O novo presidente da SIP, Gonzalo Marroquín, editor do "Prensa Libre", da Guatemala, está horrorizado com a rapidez com que Honduras entrou nessa lista negra. "O pior é que, ao contrário do México, não está claro se os ataques vêm do narcotráfico ou da criminalidade de gangues", afirmou. "Enquanto isso, as investigações não dão em nada. Não houve detenções em Honduras."
O Brasil é parte desse cenário nefasto, pois três jovens jornalistas foram mortos em outubro, e ninguém foi preso.

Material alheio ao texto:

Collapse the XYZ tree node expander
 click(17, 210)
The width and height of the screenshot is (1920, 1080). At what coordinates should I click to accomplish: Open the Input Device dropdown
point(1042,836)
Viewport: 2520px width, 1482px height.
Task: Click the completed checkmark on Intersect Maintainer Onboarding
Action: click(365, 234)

No entanto, ataques mais sutis à imprensa vêm na forma de medidas hostis à mídia, adotadas por governos democraticamente eleitos. Essas políticas, segundo alguns especialistas, são mais restritivas à livre iniciativa do que à liberdade de expressão propriamente dita.
A campeã dessa abordagem é a Venezuela, com suas leis reguladoras de 2004 e o fechamento de emissoras de rádio e TV. Logo atrás vem a Argentina, onde tramita um projeto de lei que impõe um limite à quantidade de emissoras de rádio e TV e de provedores de internet que uma mesma empresa pode acumular. Essa proposta pode causar um sério dano econômico para o Grupo Clarín S.A., um dos maiores conglomerados de mídia do mundo hispânico.
Na Bolívia, uma bem intencionada lei antirracismo, aprovada em 8 de outubro, causou preocupações nas entidades jornalísticas pelos ambíguos poderes de fiscalização que confere ao governo. E, no Equador, especula-se que o presidente Rafael Correa, aliado do venezuelano Hugo Chávez, vai ressuscitar uma lei que autoriza a vigilância sobre meios de comunicação, o que pode estimular a autocensura.
Para se contrapor à imprensa privada, jornais pró-governo e uma rede de blogueiros desbocados recebem financiamento do Estado em vários países. O resultado é uma erosão da liberdade de imprensa, leitores polarizados e uma oposição enfraquecida. É uma situação que, segundo alguns, não se via desde a década de 1970.
"O denominador comum é que esses governos adotam leis reguladoras hostis quando querem se reeleger", disse Marroquín.
A Venezuela agora tem "uma versão da Constituição cubana de 1976 na época do BlackBerry, já que ela assume os recursos de uma democracia para controlar a informação e impor a hegemonia da imprensa estatal", disse Asdrubal Aguiar, ex-magistrado da Corte Interamericana de Direitos Humanos e colunista do jornal "El Universal", de Caracas. Aguiar disse que essas leis também promovem uma agenda libertária, em que as mídias privadas são consideradas bens e serviços de utilidade pública, em vez de ferramentas para o equilíbrio do poder.
Em todos esses países, enormes verbas públicas são usadas para financiar uma imprensa governista cada vez mais radicalizada. Na Venezuela, há atualmente mais jornais pró-Chávez do que independentes. Para esses governos, a melhor forma de reforçar o poder do Estado é fundar um jornal.